Against this unimaginable horror, the London Times and other prominent English media presented the Irish Famine as brought about by Ireland’s own failings, interpreted purely as an enormous ‘financial burden on the British Imperial Exchequer’; an ‘inconvenience’ for the damage it was doing to England’s prosperity. In March 1847, the London Sun, representative of the leading English press, expressed the opinion that sympathy for Ireland was fastly waning: “A grievous impression appears to be present that Government can and ought to do EVERYTHING for the starving multitudes of Ireland. The notion is altogether absurd. Government has neither the power nor the moral obligation to give shelter and sustenance to the famishing millions. 

“Were it to undertake anything so extravagantly beyond its capacities, the whole empire would become insolvent. Were it to take upon itself the task of feeding and clothing and employing one half of the population of Ireland, the load would be immeasurably beyond its strength – its back would be broken.”
Meanwhile, on March 13, 1847, the Dublin Evening Packet quoted with the utmost concern comments from the lead article of the London Times, revealing its prejudice, its callous disregard for the horrors of that ‘Great Calamity’ and its belief that Ireland’s people were a burden to government and the exchequer. “…the question now before the legislature, and before very long to come before the constituency, is, whether the industrious classes of England are, forthwith and for a long, long period, to sink into a nation of overworked, underpaid drudges, slaves, helps, mere mechanic operative animals, for the sole purpose of maintaining the landlords of Ireland in disgraceful luxury, and its peasants in disgraceful barbarity and sloth.”

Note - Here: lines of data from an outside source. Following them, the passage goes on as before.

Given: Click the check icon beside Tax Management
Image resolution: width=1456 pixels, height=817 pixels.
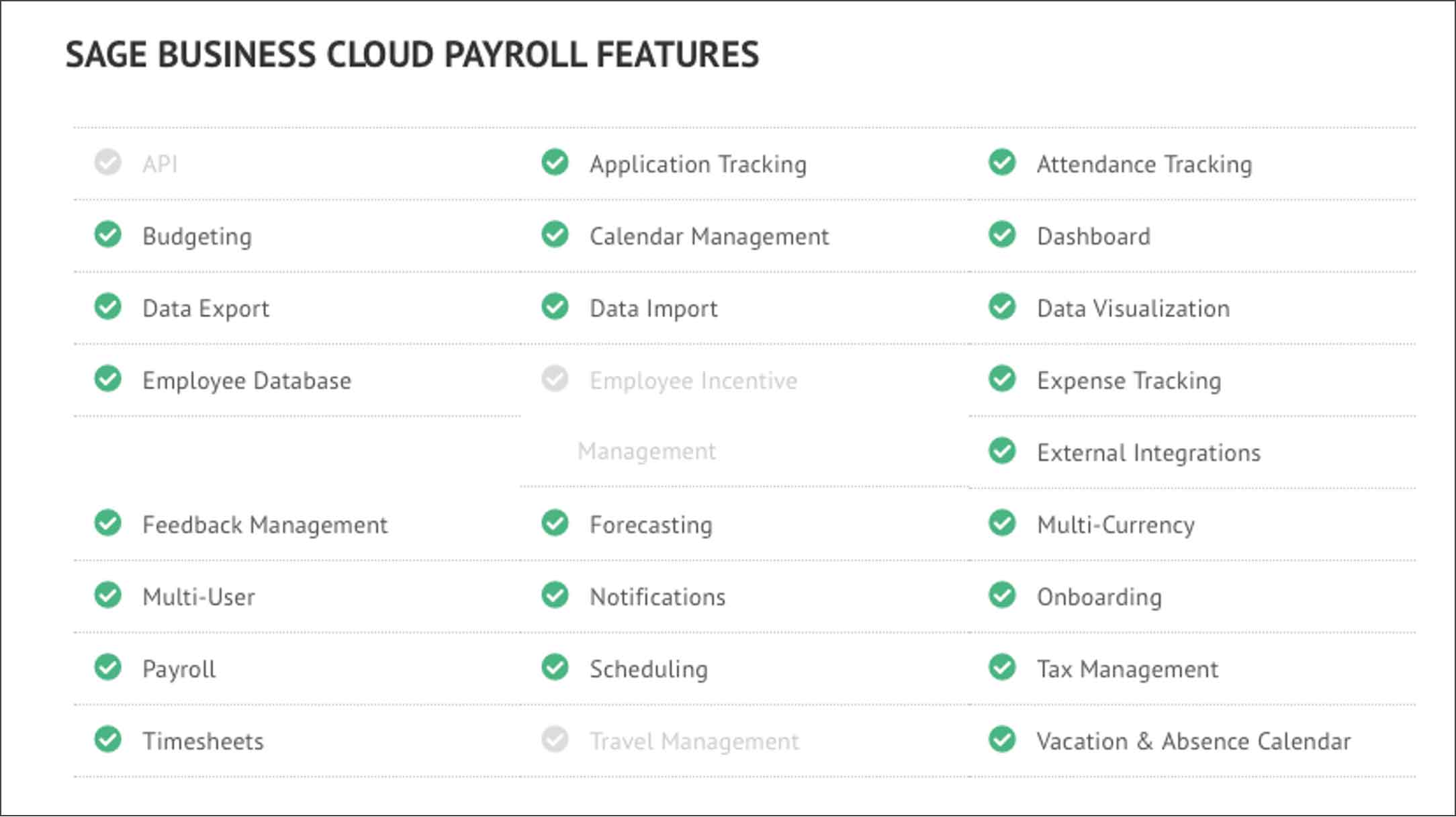Looking at the screenshot, I should [1002, 667].
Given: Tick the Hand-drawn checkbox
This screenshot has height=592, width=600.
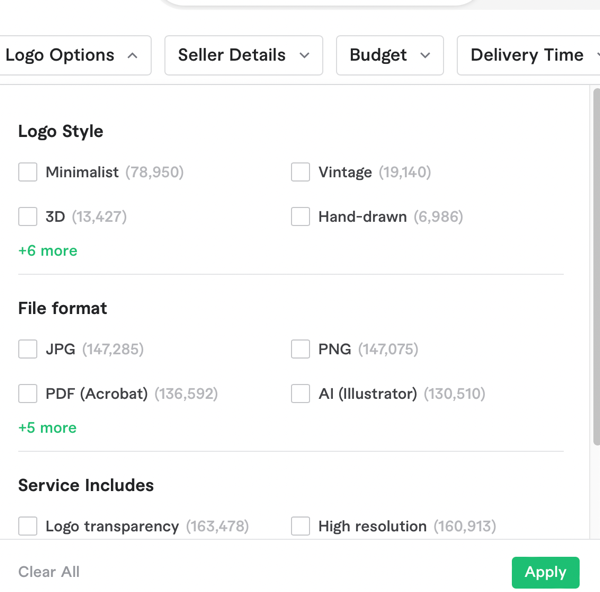Looking at the screenshot, I should pos(300,216).
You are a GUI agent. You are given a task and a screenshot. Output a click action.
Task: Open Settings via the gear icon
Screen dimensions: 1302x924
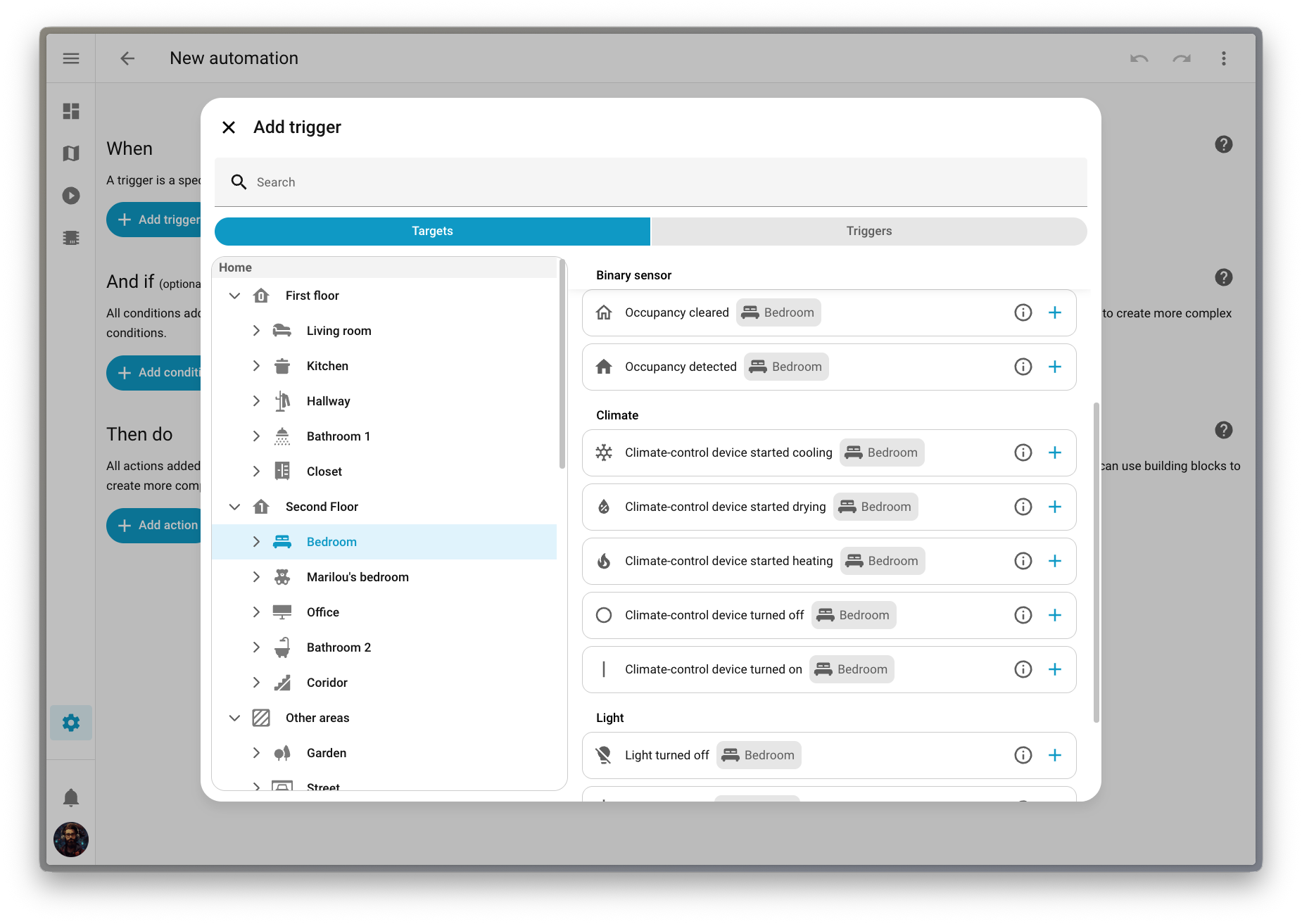tap(70, 722)
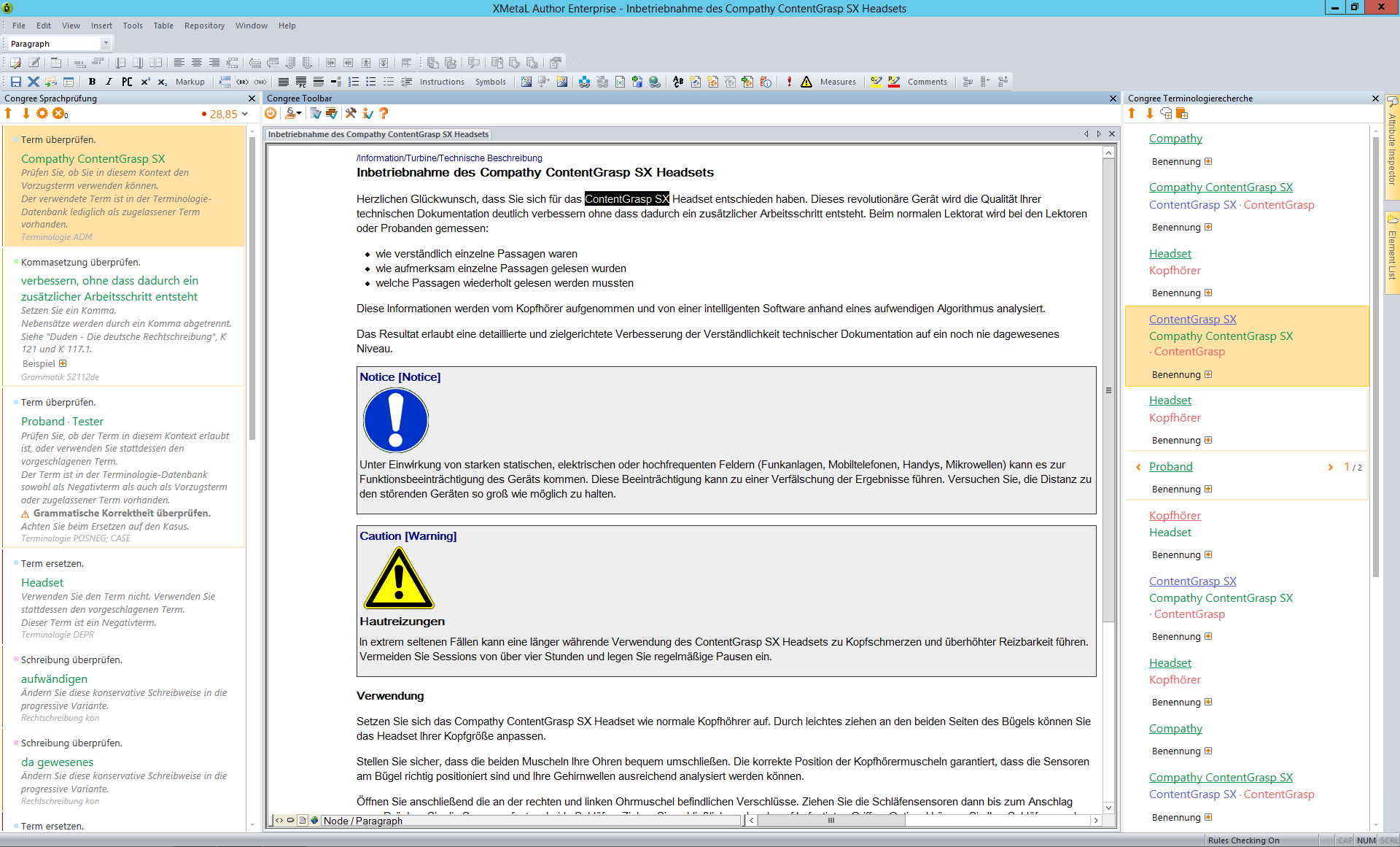Open the Repository menu

coord(204,26)
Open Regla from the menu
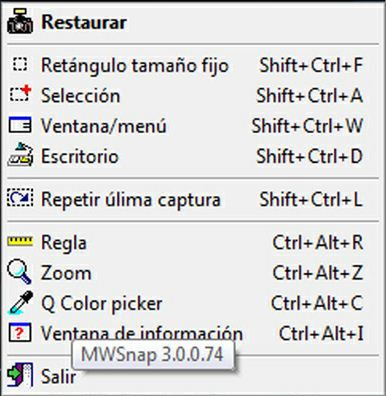Viewport: 386px width, 396px height. pyautogui.click(x=193, y=242)
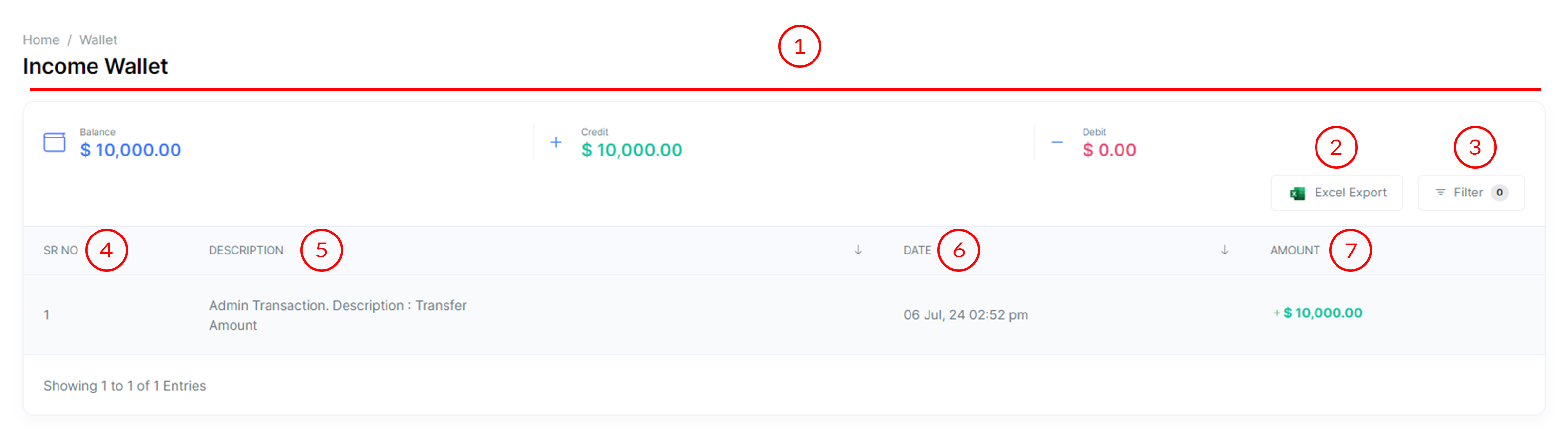Sort by Date using the arrow
This screenshot has width=1568, height=430.
[1225, 250]
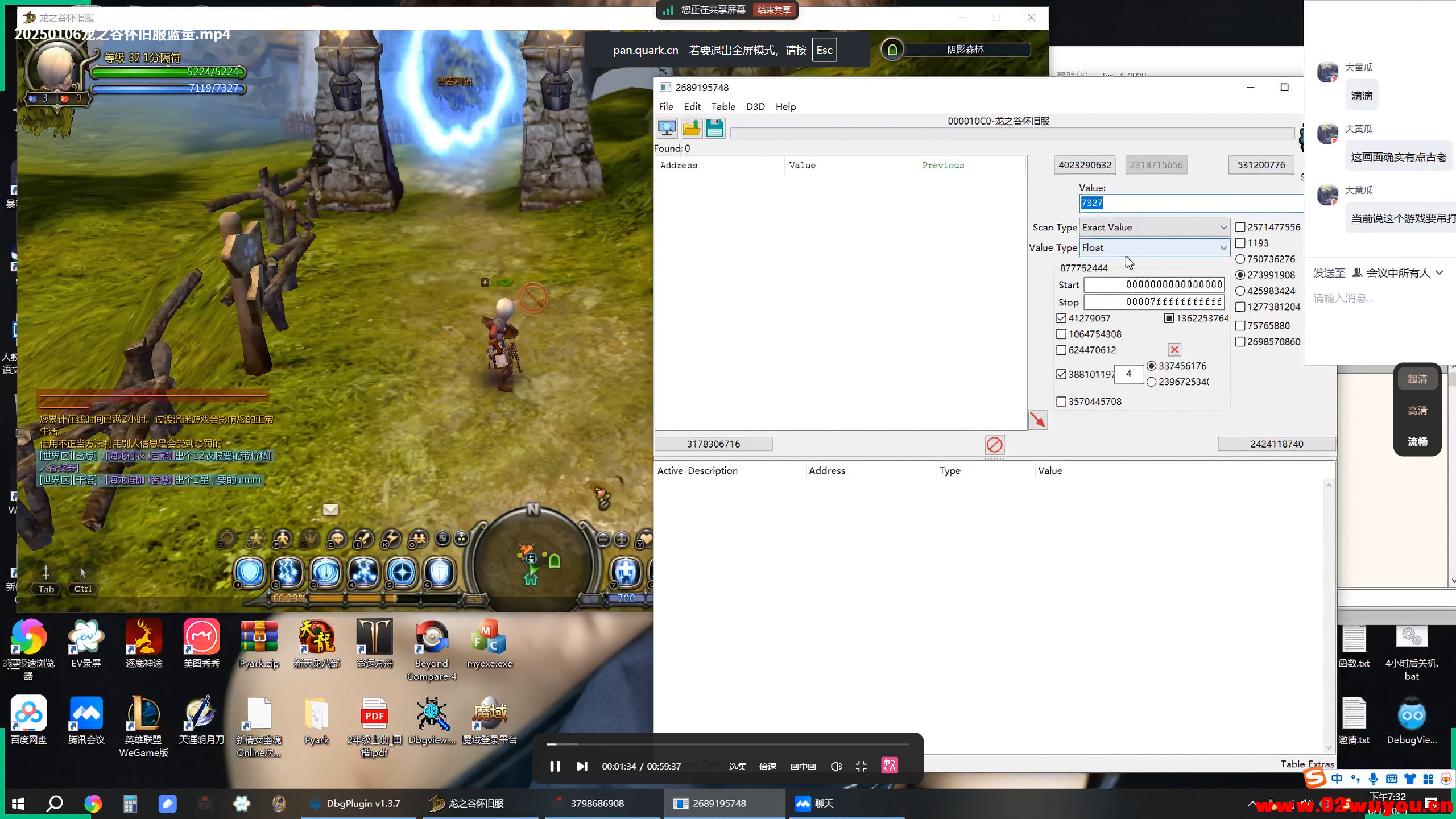Expand the Value Type Float dropdown
Screen dimensions: 1456x819
pyautogui.click(x=1154, y=247)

Famine victim alone , West Ireland, 1847, Illustrated London News
7Gallery

Famine victim alone , West Ireland, 1847, Illustrated London News


 

The Times Newspaper was a malign influence on Irish affairs, consistently judgemental, disparaging and racist towards the native Celtic Irish from the onset of the Famine. 
The appalling extent of suffering and deaths was  absorbed into that racist mindset and simply remained at the level of the ‘subconscious’ within its journalism. Their political influence with government was such that the previously-quoted assertion was sound: the Times was the “Attorney-General of Irish starvation”.

The depth of the psychological trauma to the soul of the Irish people within Ireland and across the world after the Great Famine was incalculable. The wounds burned deeply into the heart and soul of the people, transmitted across generations in folklore, oral tradition and history. The words of Cecil Woodham Smith in ‘The Great Hunger’ (1962) still resonate: “The Famine left hatred behind. Between Ireland and England, the memory of what was done and endured has lain like a sword. Other famines followed as others had gone before, but it is the terrible years of the Great Hunger which are remembered, and only just beginning to be forgiven.”